ATHENS – One of Georgia’s best tacklers, judging by the first game and the word of teammates, is also one of the smallest.

Malkom Parrish is listed at 5-foot-10 and 188 pounds. He plays cornerback, which is supposed to be about running and batting down passes. When you make tackles, it’s often at the end of a completed pass, which isn’t good.

But last Saturday, in his first college start, Parrish made six tackles, and they were good ones: Two on rushes for no gain, two on 1-yard passes, one on a pass that lost a yard. Only one play was for a first-down completion, and that was just eight yards.

“I don’t say I like to hit people. But I don’t mind,” Parrish said, grinning.

At least Parrish is standing out now, as a sophomore. Last year he felt buried.

Parrish was Georgia’s highest-rated defensive back recruit. But he sat for much of the 2014 season, watching as a lower-rated freshman recruit, Dominick Sanders, emerged as a dependable starter.

It was frustrating, as Parrish confided in one of his roommates, star tailback Nick Chubb.

“I’ve been with it through it all. I saw him when he wasn’t playing at all. He was talking about how he wasn’t very happy because he wasn’t playing,” Chubb said. “Now he’s a starter and doing good things for us.”

Parrish started at the boundary corner (closest to sideline) and that’s the spot that tends to get more run plays. That’s why he’s there. (It was a good arrangement in the opener, as field corner Aaron Davis nabbed the game’s only interception.

That doesn’t mean Parrish won’t be athletic enough to make plays in the open field. He played quarterback at Brooks County High School, where he rushed for 24 touchdowns and passed for 18 more as a senior.

He also played safety in high school, which meant more downhill running and hitting.
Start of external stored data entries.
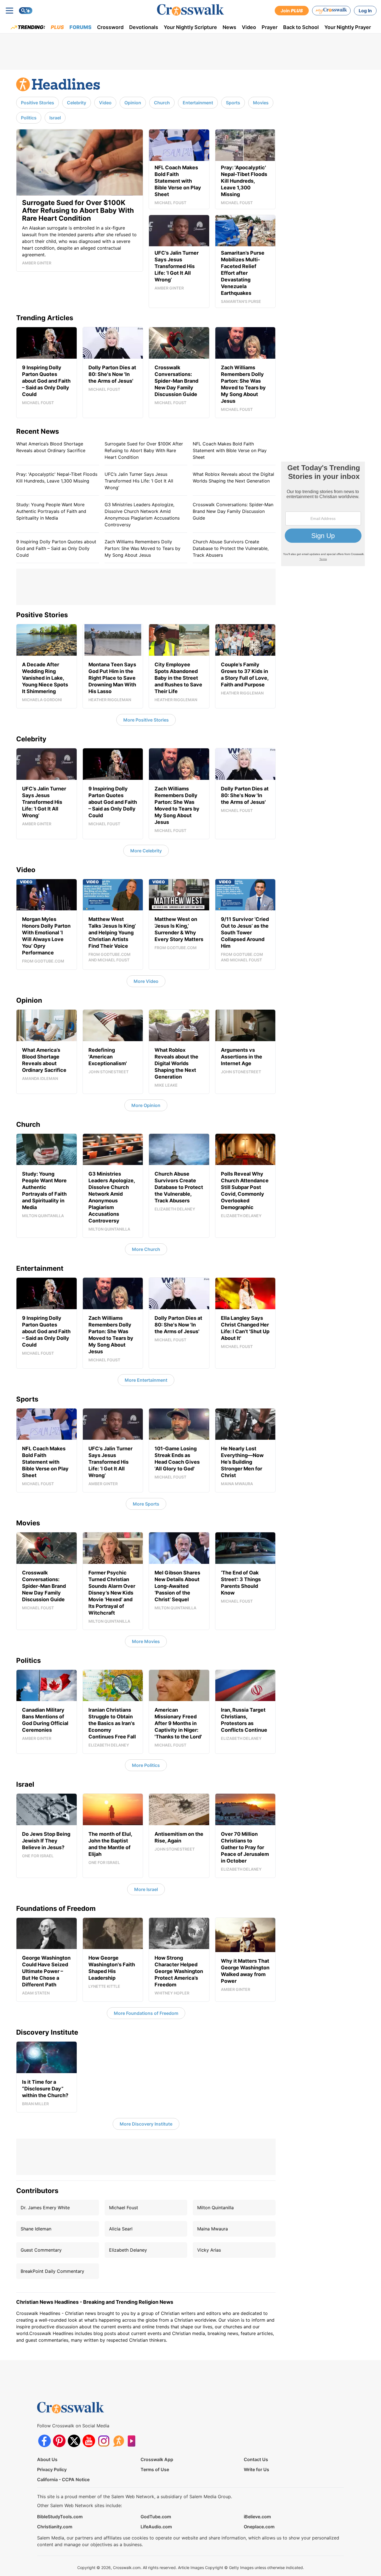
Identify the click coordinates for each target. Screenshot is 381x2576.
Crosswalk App (157, 2459)
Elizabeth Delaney (128, 2250)
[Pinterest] (59, 2441)
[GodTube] (133, 2441)
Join (292, 10)
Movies (261, 102)
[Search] (26, 10)
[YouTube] (89, 2441)
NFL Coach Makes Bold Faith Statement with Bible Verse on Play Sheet (230, 450)
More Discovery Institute (146, 2124)
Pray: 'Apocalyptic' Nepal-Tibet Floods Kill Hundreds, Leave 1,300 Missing (56, 477)
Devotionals (143, 27)
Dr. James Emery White (45, 2207)
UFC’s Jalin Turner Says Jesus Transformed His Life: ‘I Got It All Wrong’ (139, 480)
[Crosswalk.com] (190, 10)
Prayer (270, 27)
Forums (80, 27)
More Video (146, 981)
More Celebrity (146, 850)
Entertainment (198, 102)
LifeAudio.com (156, 2526)
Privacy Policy (52, 2469)
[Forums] (118, 2441)
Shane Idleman (36, 2229)
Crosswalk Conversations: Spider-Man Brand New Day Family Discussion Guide (233, 511)
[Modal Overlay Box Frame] (323, 514)
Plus (57, 27)
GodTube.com (156, 2516)
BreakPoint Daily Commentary (52, 2271)
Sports (233, 102)
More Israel (146, 1889)
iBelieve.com (257, 2516)
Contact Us (256, 2459)
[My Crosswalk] (331, 10)
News (229, 27)
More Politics (146, 1765)
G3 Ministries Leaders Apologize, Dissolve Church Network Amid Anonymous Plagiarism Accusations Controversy (142, 514)
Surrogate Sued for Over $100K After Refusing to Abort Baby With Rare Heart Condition (144, 450)
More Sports (146, 1504)
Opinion (132, 102)
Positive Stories (37, 102)
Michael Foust (123, 2207)
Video (249, 27)
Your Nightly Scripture (190, 27)
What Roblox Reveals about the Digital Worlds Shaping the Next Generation (233, 477)
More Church (146, 1249)
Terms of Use (155, 2469)
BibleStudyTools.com (60, 2516)
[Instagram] (103, 2441)
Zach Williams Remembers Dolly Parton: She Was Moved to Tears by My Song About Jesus (142, 548)
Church (162, 102)
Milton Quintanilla (215, 2207)
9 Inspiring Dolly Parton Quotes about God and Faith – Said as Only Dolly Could (56, 548)
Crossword (110, 27)
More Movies (146, 1641)
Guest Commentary (41, 2250)
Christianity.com (54, 2526)
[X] (74, 2441)
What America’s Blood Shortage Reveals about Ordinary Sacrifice (50, 447)
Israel (55, 117)
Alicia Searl (120, 2229)
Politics (29, 117)
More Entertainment (146, 1380)
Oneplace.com (259, 2526)
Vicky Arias (209, 2250)
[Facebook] (44, 2441)
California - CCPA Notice (63, 2479)
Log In (365, 10)
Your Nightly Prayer (347, 27)
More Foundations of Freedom (146, 2013)
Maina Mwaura (212, 2229)
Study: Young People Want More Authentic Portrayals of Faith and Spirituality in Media (51, 511)
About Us (47, 2459)
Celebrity (76, 102)
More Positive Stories (146, 720)
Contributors (37, 2191)
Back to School (301, 27)
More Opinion (145, 1105)
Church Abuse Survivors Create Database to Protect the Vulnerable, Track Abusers (231, 548)
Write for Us (256, 2469)
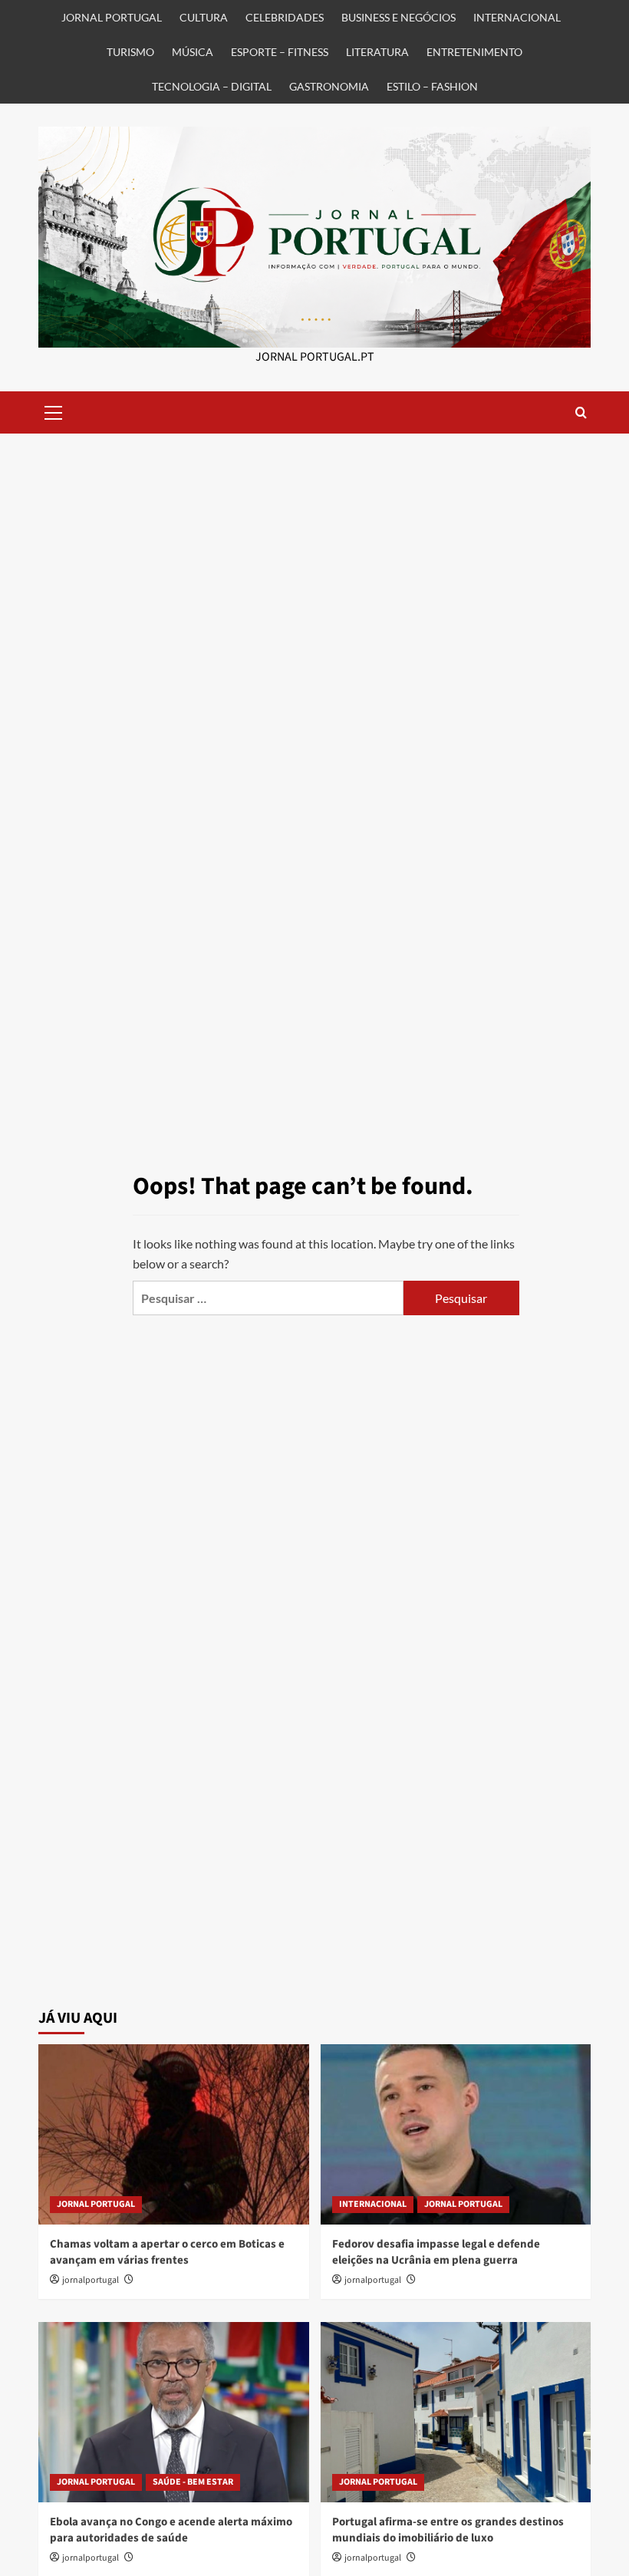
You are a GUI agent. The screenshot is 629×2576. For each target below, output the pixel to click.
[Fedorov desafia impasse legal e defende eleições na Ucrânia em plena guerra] (456, 2134)
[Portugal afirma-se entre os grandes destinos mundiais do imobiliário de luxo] (456, 2412)
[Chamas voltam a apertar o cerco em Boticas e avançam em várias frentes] (173, 2134)
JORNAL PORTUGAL (111, 17)
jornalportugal (90, 2280)
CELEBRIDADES (284, 17)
When he arrived at Georgia, ticketed for cornerback, secondary coach and defensive coordinator Jeremy Pruitt had to work on his tackling form.

“I started from pretty much scratch,” Parrish said.
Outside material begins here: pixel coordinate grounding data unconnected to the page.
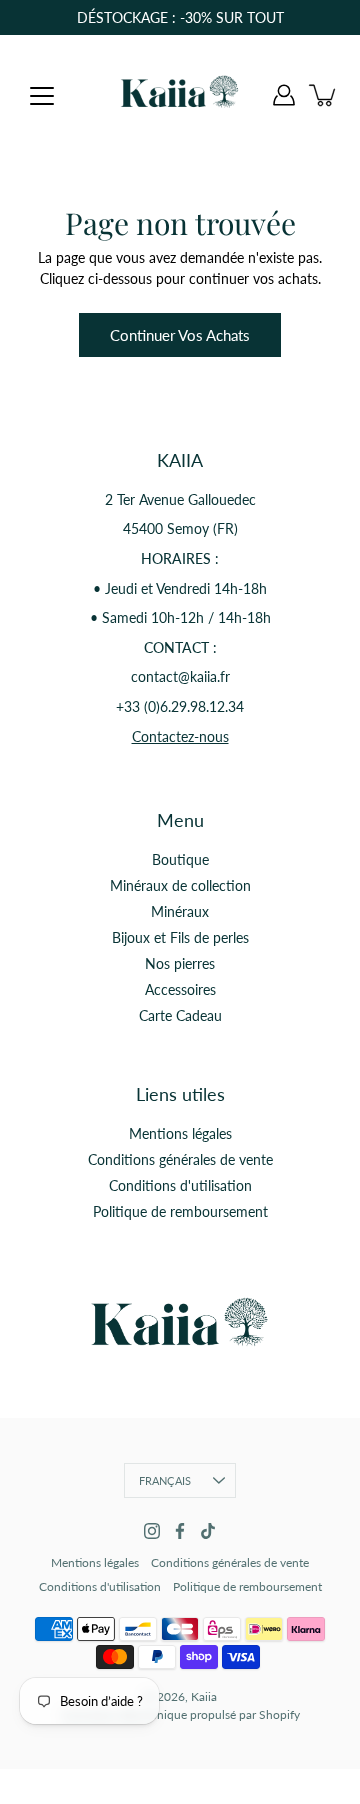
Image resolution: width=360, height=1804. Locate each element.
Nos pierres (180, 963)
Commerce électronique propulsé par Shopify (180, 1714)
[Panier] (324, 95)
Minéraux (180, 911)
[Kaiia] (180, 95)
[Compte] (284, 95)
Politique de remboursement (180, 1211)
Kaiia (204, 1696)
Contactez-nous (180, 736)
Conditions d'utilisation (180, 1185)
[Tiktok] (208, 1531)
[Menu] (42, 96)
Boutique (180, 859)
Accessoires (180, 989)
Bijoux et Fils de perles (180, 937)
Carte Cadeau (180, 1015)
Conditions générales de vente (180, 1159)
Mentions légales (180, 1133)
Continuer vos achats (180, 335)
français (165, 1480)
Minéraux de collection (180, 885)
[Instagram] (152, 1531)
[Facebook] (180, 1531)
So what did Pruitt say last Saturday?

“Good tackle,” Parrish said, leaving it at that.

Georgia receiver Malcolm Mitchell, when asked what it’s like going up against Parrish in practice, answered: “Physical.”

“He prepares me every week for press coverage, that’s for sure,” Mitchell said.

Don’t quite go assuming Parrish will end up among the team’s top tacklers. Future opponents will be bigger and faster than those at Louisiana-Monroe. He could line up against highly-recruited, highly-physical receivers at South Carolina, Alabama and Tennessee. Even this week’s opponent, Vanderbilt, has a 6-foot-4 receiver in Kris Kentera.

But Parrish is used to this by now.

“I like to feel like I’m the biggest guy on the field,” he said. “So it never bothers me.”